Did you ever find yourself unable to perform two different roles – a working woman and a mother of two children – at the same time?
I think balance is a very individual thing. To me, having a career I am passionate about is important, as is spending quality time with my family. I did go through a stage where performing dual roles seemed a challenge. A few years back, I could sense that my kids needed a little more of my time than what I was able to give them due to my professional commitments. It was at the peak of my career, but I didn’t hesitate to take a sabbatical. That was because I had my priorities clearly sorted out; which, I believe is an absolute necessity when someone wants to maintain a fine balance between the multi-roles. I am ambitious but it is always tempered with realism. I also understand myself and have very clear ideas of where I want to be a few years down the line.
You are an award winning marketing & communication professional. What challenges have you faced on the career front till date?
Being at the stage in my career that I am, you might expect me to be a veteran of several career related challenges. While that is true to some extent, most of the challenges that I have faced, surprisingly, have stemmed from trying to maintain a work-life balance rather than from the professional life alone. When you rise up to a position that I have been fortunate enough to be in, you take professional challenges in your stride. They only serve to enrich you though their experience. However, the problem really starts when your two worlds begin to clash with each other. The good thing is that there is nothing that cannot be overcome with a strong willpower and focus.
Which qualities, do you think, make women successful professionals?
There are no shortcuts to success. The qualities that make women successful professionals are no different from those that make men successful. Having said that, prioritizing does make juggling work and home easier; while staying committed to your goals helps realize your potential.
Believing in my dreams and relentlessly striving to achieve them with courage, determination and persistence has worked for me and I see no reason why it should be any different for anyone else. My mantra for success says, “Have a vision and follow it till the end”.
You have won several awards and recognitions including “Leading Women – Chief Marketing Officer” at the Women Leaders in India Awards 2013. Do you feel empowered today?
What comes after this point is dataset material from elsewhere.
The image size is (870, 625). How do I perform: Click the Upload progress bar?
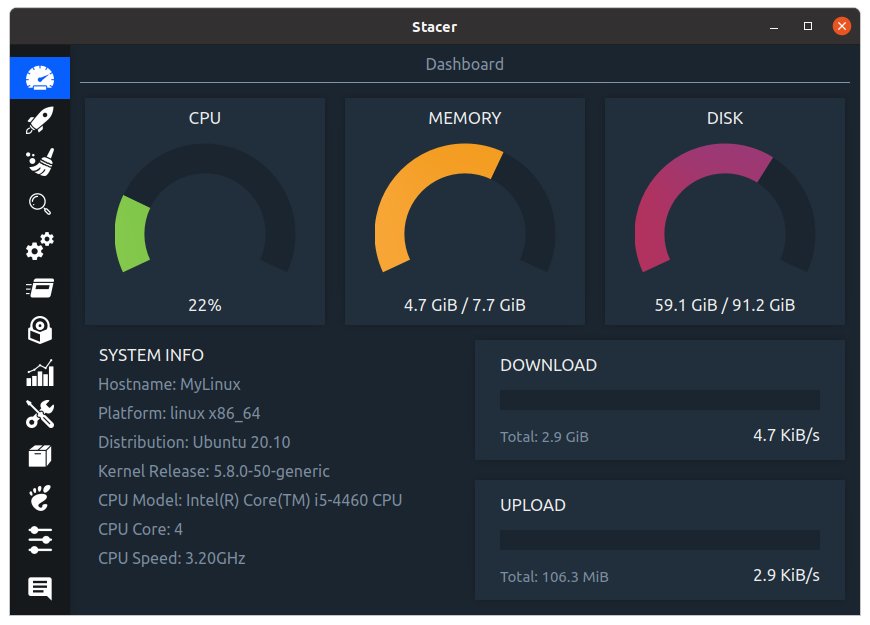click(660, 540)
Empowered yes, but more importantly, I also feel humbled and at the same time energized for more. These awards have recognized my performance so far and are wonderful to fall back on if ever I feel out of sorts. However, they are also a reminder of the fact that success only comes with a lot of hard work and relentless pursuit of a goal.
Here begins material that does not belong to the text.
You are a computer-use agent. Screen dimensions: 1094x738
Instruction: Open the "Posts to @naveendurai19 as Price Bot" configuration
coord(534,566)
What is the employment scope, do you think, for women in the corporate sector of India?
The corporate sector does not differentiate between genders when it comes to employment. I think that it has been one of the premiere tools for women empowerment in India through the financial route. There are several women working in the corporate sector at all levels from executive to top management. I am sure that the scope for women in the corporate sector is huge and it is growing by the day.
What can improve the status of women in India? Any idea you would like to share….
The one thing that can make a real difference to the status of women in India is proper education. The ultimate aim being empowerment, education remains the most basic and the most important step to be taken in that regard.
SliceofRealLife.com thanks Varad Kamini Arora for the opportunity to interview her and wishes her all the best.